REQUEST
Copy out each line in the records below that contains the word "accomplish". Case counts.
* Start PROVIDED MATERIAL *
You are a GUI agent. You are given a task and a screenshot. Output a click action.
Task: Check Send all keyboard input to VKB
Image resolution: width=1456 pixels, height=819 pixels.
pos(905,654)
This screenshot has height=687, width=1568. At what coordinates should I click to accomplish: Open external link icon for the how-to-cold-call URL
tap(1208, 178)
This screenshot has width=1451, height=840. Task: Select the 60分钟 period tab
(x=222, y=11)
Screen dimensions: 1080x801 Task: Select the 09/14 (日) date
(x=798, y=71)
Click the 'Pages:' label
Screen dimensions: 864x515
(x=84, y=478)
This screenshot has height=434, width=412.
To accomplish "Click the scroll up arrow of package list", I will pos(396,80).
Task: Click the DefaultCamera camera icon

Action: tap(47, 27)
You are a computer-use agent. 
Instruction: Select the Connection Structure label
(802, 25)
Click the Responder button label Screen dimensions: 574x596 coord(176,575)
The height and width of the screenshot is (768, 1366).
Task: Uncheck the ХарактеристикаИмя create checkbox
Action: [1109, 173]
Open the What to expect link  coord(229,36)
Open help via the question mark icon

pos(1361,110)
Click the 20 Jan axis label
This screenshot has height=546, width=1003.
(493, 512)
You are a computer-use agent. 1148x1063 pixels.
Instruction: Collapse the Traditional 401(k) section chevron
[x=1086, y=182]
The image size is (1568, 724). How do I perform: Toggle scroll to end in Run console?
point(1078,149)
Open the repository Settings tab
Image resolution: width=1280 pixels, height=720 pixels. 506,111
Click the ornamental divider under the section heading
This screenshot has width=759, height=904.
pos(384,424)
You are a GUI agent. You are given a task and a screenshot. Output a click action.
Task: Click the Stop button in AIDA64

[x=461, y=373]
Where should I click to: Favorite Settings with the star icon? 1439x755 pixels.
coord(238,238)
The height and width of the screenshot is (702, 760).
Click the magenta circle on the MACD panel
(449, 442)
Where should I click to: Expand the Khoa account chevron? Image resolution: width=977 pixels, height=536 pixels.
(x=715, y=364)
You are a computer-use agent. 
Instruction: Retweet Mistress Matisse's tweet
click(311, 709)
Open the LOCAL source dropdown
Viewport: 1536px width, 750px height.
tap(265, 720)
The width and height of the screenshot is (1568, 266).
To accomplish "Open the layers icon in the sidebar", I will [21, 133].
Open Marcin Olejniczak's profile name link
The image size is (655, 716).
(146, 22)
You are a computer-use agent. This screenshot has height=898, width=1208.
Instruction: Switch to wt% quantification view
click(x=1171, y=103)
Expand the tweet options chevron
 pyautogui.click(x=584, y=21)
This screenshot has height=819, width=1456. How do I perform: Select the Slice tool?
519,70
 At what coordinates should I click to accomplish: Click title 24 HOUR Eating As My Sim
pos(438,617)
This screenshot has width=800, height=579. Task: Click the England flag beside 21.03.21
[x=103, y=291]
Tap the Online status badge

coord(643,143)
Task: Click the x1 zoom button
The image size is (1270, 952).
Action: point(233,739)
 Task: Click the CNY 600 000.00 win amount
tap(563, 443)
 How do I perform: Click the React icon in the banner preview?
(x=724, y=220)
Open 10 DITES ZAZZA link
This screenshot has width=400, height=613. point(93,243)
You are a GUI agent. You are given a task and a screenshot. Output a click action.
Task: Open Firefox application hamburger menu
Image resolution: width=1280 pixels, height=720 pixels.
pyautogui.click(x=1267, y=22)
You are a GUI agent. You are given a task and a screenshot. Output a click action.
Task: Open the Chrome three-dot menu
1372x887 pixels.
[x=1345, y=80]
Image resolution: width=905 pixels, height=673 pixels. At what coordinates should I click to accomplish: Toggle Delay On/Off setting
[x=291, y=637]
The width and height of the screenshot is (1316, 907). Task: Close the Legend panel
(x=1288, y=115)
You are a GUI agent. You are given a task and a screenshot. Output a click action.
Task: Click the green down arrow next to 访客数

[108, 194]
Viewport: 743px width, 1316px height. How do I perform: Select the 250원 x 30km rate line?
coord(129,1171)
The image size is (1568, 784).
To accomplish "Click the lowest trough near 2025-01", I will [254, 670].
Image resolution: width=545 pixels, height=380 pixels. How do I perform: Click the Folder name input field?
* End PROVIDED MATERIAL *
RESPONSE BELOW
This screenshot has height=687, width=1568. At what coordinates should I click to accomplish: Open external link icon for the how-to-cold-call URL
To accomplish "Click the scroll up arrow of package list", I will pos(396,80).
To accomplish "Open the layers icon in the sidebar", I will [21, 133].
 At what coordinates should I click to accomplish: Click title 24 HOUR Eating As My Sim
Image resolution: width=905 pixels, height=673 pixels. At what coordinates should I click to accomplish: Toggle Delay On/Off setting
To accomplish "Click the lowest trough near 2025-01", I will [254, 670].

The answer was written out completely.